Seqanswers Leaderboard Ad

**GenoMax** · 08-14-2014, 11:17 AM

In general adapters should not be present in your reads unless you have a not so good quality library/have adapter dimers. But I suppose you may have determined that adapters are present in your reads based on FastQC analysis.

http://seqanswers.com/forums/showthread.php?t=42776 describes about the simplest tool you can use to trim adapters. Trimmomatic/cutadapt (or Trim galore its wrapper) are other good options but will require a bit of a learning curve with the command line parameters. There are separate threads for those tools.

**ronton** · 08-15-2014, 11:21 AM

I guess I should try to rephrase my question. Filtering out and/or trimming as much as possible that is not sample DNA would be a logical first step with the files from the sequencer, wouldn't it?

Would e.g. Trim galore or BBDuk be a good way to accomplish this?

You said that in general adapters should not be present. What would you recommend, a size selection step to get rid of the short fragments? The actual fragment size going into the sequencer has a peak right around 350bp and doesn't appear to be 'too broad,' using 100bp paired end Illumina rapid runs.

I posted examples of the FastQC Adapter and Kmer graphs in a FastQC thread. Your advice is appreciated.

**Brian Bushnell** · 08-15-2014, 11:47 AM

BBDuk can run in trimming mode or filtering mode. Adapters should be trimmed, while other artifacts such as spike-ins should be filtered.

bbduk.sh in=reads.fq out=trimmed.fq ref=adapters.fa ktrim=r

...will trim adapters to the right (3' end), while

bbduk.sh in=trimmed.fq out=filtered.fq ref=contam.fa stats=statistics.txt

...will filter out sequences that share kmers with that reference, and write a file "statistics.txt" telling you what was detected. For greater sensitivity you can add 'hdist=1' to allow up to 1 mismatch (or a higher value, if you want). Normally I trim adapters from fragment libraries like this:

bbduk.sh -Xmx1g in=reads.fq out=trimmed.fq ref=adapters.fa ktrim=r k=28 mink=13 hdist=1 tbo tpe

The extra flags adjust the sensitivity and are documented in the shellscript.

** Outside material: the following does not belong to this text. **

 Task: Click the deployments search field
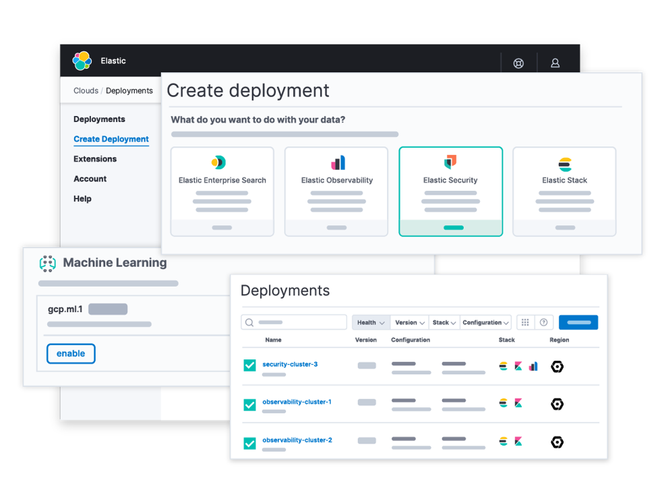(x=294, y=322)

If you have paired reads in two files, you should trim both at the same time using the in1, in2, out1, and out2 flags, to prevent the loss of pairing information. From looking at your pictures, you probably DO have adapter contamination.

You do need to provide files with contaminant sequences for filtering, and it's best to provide adapter sequences for trimming, though the 'tbo' flag will allow most adapters to be trimmed even without specifying what they are. The BBMap package includes Illumina's truseq adapters in the /resources/ directory.

I also like to remove human contamination (when working with non-mammalian data), which is very common.

**GenoMax** · 08-15-2014, 11:47 AM

Both of your questions have a simple answer of "yes". Your libraries look normal (most libraries have some adapter contamination due to short inserts, dimers etc) since the process for selecting the fragments is not perfect about selecting only 300 bp+ fragments.

Use any of the trimming programs you feel comfortable with and check the results with FastQC afterwards.

**ronton** · 08-15-2014, 01:05 PM

The data we receive is actually several .fastq.gz files per sample, FastQC calls this Casava. As in, several .fastq.gz files that are 'left' for the pair, and matching 'right' .fastq.gz files, per sample. So there may be 3 left .fastq.gz files and 3 right .fastq.gz files for one sample.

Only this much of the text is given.